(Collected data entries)
________________________________________

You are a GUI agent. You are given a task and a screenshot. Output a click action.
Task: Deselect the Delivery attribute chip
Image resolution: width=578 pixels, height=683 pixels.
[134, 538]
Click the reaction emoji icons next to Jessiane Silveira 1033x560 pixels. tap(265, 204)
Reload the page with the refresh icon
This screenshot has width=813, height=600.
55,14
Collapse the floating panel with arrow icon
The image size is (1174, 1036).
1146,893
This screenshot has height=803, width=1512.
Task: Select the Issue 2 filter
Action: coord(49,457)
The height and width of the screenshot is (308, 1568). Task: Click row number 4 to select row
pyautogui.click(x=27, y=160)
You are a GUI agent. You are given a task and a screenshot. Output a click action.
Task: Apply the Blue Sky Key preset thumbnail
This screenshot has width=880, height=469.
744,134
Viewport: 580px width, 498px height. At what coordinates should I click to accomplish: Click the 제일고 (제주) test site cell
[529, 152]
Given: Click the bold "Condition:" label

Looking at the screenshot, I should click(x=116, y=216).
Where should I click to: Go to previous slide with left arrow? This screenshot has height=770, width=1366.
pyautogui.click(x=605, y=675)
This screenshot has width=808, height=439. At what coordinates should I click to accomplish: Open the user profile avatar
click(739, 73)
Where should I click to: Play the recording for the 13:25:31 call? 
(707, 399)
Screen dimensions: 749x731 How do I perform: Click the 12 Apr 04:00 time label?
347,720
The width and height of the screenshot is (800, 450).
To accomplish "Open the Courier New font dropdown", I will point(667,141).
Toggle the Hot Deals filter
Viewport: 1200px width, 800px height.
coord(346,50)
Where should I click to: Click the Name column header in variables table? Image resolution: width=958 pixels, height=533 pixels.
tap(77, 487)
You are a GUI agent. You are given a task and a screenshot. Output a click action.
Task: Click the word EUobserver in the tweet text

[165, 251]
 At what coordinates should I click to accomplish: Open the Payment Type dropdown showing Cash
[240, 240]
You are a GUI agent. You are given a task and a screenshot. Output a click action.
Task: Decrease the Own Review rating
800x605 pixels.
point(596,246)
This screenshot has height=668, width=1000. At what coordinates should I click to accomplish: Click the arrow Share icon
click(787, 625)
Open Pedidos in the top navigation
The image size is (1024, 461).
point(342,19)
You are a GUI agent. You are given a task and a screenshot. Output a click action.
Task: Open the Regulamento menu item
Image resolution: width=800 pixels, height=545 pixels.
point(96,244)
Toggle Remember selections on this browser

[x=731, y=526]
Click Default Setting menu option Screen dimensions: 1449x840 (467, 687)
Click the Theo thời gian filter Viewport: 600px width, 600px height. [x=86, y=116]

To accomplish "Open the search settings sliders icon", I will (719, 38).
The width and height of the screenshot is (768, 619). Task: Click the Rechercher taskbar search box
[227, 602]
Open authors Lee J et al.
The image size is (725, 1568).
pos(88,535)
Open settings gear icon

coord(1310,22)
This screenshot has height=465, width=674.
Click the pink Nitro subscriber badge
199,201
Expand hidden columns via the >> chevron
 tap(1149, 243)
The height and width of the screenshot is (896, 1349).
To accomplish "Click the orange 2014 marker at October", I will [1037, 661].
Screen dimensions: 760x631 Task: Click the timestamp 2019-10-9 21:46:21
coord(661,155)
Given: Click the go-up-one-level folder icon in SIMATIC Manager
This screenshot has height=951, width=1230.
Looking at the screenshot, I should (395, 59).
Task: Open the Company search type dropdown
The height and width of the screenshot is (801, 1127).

________________________________________

What to work on: The answer must consist of every line above that contains the word "will".

Solved exercise:
To accomplish "Open the Courier New font dropdown", I will point(667,141).
To accomplish "Open the search settings sliders icon", I will (719, 38).
To accomplish "Click the orange 2014 marker at October", I will [1037, 661].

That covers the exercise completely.